Data listing START
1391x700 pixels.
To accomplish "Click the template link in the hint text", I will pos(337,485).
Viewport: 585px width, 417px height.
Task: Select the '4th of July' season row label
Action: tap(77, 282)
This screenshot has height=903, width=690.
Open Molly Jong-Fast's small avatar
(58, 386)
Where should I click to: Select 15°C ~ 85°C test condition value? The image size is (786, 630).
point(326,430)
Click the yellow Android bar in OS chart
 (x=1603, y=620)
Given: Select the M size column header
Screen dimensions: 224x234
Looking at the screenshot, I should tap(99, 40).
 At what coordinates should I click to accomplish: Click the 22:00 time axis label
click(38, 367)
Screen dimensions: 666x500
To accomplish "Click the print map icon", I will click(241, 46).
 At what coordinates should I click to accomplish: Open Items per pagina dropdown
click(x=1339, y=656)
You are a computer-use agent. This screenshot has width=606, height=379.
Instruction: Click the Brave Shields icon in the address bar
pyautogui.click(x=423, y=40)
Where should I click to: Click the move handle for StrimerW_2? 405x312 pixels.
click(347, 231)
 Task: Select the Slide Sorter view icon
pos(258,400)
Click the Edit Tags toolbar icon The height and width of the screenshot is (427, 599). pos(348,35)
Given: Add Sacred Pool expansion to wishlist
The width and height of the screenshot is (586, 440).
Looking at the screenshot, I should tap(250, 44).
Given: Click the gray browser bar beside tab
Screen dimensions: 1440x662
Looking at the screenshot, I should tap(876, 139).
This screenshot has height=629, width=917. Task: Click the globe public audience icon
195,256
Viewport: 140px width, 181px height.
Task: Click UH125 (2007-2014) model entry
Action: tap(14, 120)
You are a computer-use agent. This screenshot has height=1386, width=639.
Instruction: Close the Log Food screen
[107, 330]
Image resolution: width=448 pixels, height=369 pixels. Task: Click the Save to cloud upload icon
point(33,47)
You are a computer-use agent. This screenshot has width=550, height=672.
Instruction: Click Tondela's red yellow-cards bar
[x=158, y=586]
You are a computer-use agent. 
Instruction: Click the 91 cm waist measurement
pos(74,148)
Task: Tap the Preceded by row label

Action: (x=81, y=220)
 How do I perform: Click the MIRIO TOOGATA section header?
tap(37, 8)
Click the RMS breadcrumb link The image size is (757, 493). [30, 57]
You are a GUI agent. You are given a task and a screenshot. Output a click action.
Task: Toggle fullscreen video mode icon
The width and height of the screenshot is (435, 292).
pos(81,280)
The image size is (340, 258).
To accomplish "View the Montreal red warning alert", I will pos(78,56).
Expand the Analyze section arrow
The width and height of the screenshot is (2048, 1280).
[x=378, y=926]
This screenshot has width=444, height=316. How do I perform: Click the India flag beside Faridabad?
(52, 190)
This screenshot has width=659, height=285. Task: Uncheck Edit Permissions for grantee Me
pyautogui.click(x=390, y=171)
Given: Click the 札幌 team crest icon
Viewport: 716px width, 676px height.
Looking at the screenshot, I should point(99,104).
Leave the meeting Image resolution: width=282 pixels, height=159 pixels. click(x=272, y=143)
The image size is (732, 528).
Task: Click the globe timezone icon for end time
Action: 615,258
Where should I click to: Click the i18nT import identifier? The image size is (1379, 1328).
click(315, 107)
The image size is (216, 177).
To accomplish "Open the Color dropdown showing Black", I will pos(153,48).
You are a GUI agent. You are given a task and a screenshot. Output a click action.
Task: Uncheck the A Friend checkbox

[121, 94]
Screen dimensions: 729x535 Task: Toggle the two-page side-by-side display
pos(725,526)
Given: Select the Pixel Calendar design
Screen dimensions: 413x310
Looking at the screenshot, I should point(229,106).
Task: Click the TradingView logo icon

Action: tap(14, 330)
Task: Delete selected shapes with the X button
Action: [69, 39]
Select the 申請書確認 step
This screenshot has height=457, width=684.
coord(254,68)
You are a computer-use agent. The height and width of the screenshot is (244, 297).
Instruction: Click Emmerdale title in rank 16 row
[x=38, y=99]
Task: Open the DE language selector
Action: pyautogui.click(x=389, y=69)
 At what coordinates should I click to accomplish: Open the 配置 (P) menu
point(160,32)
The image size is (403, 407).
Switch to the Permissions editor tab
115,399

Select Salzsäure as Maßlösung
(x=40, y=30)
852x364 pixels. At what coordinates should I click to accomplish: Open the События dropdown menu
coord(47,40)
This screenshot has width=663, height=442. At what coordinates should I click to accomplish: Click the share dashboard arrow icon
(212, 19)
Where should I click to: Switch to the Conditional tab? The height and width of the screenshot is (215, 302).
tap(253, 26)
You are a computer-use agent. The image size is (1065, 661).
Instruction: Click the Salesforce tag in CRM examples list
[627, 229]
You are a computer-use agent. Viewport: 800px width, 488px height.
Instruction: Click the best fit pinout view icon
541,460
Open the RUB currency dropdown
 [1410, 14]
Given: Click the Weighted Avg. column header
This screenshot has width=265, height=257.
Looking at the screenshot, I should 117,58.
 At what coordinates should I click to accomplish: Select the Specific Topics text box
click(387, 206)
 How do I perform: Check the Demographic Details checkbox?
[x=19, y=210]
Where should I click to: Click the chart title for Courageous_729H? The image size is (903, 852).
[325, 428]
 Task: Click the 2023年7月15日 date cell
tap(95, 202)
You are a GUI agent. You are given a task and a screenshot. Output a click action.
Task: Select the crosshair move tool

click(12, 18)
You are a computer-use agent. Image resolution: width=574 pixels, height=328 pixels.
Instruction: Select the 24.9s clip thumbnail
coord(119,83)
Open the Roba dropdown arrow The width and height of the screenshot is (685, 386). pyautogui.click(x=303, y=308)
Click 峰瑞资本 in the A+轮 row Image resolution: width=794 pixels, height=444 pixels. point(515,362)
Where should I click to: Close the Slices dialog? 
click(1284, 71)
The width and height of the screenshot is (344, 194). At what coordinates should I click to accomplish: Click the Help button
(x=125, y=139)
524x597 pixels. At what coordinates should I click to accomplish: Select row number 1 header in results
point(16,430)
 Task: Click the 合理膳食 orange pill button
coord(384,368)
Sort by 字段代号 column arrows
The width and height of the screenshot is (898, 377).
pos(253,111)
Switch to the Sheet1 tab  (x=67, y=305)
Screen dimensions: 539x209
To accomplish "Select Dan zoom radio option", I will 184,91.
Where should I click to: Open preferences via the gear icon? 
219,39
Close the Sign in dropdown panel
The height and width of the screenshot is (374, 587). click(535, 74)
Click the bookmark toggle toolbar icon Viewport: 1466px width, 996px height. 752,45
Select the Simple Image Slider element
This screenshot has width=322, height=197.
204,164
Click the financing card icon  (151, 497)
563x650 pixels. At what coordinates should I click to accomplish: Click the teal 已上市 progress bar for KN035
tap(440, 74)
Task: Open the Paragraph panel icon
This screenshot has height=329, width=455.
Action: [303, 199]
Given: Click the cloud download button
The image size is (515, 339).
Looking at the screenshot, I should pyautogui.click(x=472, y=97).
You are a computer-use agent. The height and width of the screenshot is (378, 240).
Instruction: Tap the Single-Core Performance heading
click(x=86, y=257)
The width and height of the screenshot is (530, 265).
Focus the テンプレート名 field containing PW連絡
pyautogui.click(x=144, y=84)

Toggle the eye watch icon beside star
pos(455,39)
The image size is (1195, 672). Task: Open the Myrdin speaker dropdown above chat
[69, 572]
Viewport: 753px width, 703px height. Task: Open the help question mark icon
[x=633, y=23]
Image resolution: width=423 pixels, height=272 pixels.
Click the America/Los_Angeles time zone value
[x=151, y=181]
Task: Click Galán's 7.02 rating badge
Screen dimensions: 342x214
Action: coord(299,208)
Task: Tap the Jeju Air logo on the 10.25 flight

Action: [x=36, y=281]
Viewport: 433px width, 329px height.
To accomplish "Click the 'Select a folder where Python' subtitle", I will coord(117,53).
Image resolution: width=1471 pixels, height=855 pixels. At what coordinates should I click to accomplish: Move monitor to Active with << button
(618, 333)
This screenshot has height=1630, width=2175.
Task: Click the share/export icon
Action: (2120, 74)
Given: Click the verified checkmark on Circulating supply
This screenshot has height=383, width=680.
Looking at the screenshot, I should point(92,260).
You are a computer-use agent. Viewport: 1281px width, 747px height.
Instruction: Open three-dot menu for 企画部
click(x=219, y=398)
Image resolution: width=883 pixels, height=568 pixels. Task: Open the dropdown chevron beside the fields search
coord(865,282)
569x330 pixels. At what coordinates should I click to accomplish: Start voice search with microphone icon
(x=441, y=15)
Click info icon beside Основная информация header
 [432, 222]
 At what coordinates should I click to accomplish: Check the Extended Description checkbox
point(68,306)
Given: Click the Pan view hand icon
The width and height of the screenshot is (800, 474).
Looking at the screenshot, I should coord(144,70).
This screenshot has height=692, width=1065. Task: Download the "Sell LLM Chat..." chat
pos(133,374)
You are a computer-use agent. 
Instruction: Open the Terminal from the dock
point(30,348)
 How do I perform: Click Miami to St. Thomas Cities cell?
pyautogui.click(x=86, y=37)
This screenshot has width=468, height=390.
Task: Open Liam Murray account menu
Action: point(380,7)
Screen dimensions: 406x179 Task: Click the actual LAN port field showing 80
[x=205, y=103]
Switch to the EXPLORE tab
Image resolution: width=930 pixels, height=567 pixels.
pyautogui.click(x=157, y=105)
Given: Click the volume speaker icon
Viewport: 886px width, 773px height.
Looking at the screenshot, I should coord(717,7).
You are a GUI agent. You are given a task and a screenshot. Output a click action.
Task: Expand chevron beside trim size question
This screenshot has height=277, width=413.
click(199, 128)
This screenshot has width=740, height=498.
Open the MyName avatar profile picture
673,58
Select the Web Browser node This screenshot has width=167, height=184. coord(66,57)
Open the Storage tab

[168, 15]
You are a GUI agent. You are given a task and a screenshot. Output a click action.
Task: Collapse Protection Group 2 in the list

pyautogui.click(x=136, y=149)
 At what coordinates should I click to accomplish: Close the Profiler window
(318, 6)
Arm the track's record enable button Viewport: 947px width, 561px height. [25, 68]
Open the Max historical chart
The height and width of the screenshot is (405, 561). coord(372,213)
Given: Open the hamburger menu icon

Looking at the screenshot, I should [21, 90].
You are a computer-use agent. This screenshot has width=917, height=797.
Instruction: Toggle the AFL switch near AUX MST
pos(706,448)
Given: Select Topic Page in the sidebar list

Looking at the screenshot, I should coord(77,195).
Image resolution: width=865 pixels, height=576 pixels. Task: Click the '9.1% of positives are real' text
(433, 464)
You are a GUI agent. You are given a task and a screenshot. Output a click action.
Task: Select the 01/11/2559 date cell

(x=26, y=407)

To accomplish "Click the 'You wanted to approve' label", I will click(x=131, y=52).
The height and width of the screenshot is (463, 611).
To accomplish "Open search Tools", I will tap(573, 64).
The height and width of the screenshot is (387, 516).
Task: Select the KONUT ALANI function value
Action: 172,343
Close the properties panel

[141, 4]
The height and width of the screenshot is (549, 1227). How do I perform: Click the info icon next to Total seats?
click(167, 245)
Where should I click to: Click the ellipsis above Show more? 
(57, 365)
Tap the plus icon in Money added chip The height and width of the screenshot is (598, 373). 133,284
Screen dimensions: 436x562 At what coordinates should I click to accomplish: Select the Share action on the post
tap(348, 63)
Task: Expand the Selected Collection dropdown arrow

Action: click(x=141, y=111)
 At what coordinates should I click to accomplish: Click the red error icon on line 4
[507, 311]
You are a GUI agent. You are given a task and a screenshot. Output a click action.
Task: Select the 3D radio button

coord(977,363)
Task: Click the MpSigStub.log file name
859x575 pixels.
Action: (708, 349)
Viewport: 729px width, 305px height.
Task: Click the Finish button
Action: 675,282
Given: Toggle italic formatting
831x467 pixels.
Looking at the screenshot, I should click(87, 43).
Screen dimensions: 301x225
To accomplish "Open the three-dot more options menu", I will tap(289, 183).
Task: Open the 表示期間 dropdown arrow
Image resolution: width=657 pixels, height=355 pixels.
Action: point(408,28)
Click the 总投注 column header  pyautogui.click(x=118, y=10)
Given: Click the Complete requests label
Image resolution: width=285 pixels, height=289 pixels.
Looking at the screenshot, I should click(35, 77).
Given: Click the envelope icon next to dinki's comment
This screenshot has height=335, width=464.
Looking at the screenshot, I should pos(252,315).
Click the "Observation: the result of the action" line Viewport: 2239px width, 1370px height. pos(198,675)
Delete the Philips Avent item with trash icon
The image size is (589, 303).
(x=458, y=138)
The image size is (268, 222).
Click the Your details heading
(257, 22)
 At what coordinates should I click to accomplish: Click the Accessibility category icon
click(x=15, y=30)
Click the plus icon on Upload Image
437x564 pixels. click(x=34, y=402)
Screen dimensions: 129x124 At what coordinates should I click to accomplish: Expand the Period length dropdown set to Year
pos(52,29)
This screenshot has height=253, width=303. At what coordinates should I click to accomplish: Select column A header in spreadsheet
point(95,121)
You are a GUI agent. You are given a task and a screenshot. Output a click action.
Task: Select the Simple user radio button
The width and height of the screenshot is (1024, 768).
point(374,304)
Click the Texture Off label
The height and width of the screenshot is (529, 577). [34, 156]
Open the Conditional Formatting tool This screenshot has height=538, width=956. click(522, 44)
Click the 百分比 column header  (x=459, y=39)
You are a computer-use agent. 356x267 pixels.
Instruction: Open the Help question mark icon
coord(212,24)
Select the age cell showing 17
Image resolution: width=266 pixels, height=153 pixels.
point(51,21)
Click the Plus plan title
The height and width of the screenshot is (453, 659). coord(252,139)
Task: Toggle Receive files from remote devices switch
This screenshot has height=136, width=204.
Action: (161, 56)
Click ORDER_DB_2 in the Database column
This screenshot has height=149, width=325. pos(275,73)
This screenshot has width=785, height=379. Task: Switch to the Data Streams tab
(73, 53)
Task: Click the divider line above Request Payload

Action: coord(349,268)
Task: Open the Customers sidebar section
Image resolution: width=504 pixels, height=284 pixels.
Data listing END
▶ Problem:
Filter on the word "toolbar": copy each matching line from the entries above.

▶ Solution:
Click the Edit Tags toolbar icon The height and width of the screenshot is (427, 599). pos(348,35)
Click the bookmark toggle toolbar icon Viewport: 1466px width, 996px height. 752,45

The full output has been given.